@seeingwithsound @StriemAmit This is quite interesting. Time to revise what V1 does. I'm surprised that this wasn't seen before in prior studies. May be because it's limited to V1 and not V2? Interesting.. Thanks
@hkl @seeingwithsound
It was mentioned in a few papers actually (we cited them and discuss this) but never noticed as much beyond "maybe visual imagery". I guess because it's so unexpected, if you don't study blindness and see where it could lead?
@hkl @seeingwithsound but it isn't actually weak even in sighted people. Just weaker than in blindness, of course
@StriemAmit @hkl I would hypothesize that it stems from incomplete developmental pruning, such that sighted children would show still stronger activation of V1 by spoken language?

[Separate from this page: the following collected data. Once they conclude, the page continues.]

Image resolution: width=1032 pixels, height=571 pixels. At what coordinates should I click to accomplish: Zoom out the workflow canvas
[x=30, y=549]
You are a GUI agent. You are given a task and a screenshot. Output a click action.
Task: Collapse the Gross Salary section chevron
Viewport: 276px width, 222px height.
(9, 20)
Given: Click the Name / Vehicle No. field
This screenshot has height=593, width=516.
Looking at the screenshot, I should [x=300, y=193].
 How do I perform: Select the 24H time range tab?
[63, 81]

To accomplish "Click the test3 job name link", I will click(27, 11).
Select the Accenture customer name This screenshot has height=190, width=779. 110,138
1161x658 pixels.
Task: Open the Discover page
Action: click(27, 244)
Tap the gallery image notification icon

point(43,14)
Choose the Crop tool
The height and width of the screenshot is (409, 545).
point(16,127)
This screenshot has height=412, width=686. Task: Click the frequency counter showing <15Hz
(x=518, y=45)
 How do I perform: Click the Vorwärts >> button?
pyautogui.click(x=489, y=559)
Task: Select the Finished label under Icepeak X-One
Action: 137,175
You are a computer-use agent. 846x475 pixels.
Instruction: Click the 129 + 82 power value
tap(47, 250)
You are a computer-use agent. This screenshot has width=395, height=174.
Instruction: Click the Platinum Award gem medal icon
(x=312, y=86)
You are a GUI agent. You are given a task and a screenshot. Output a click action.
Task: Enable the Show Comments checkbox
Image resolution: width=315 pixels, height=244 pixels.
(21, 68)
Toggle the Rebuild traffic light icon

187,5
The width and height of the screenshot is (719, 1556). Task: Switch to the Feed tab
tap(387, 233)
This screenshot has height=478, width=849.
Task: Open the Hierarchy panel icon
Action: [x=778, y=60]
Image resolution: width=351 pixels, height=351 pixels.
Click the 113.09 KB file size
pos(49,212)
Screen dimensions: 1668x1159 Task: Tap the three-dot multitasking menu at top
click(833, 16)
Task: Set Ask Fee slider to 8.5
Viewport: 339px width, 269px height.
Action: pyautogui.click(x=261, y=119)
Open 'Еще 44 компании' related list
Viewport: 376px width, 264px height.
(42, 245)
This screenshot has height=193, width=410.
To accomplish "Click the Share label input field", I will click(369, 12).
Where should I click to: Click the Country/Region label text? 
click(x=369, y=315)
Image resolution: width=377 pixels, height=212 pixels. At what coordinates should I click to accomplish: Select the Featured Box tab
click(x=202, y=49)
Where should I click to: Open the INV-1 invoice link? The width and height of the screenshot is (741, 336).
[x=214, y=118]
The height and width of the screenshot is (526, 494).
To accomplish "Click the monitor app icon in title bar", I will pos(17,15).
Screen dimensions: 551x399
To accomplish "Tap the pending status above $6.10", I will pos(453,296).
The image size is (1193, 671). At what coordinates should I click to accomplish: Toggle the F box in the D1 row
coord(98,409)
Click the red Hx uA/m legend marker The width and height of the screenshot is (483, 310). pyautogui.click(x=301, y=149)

@seeingwithsound @hkl unless it has a functional role?... Personally, I'm not sure what that would be, simply because of the mismatch in representation.
@StriemAmit @hkl Not sure what you mean here. The brains of (young) children are supposedly more wired, and development prunes connections that are not functional. So one expects less crossmodal (functional) connectivity with adults because it is dysfunctional except as a latent ability to adapt (plasticity).
@StriemAmit @hkl @StriemAmit @hkl Other question about "Activation in V1 for language was also significant and comparable for abstract and concrete words, suggesting it was not driven by visual imagery". This makes a good case, but subjects could still be visualizing the spoken words as printed text (like subtitles), in which case visual imagery would be equivalent for abstract and concrete words? Not criticizing, but merely probing the limits.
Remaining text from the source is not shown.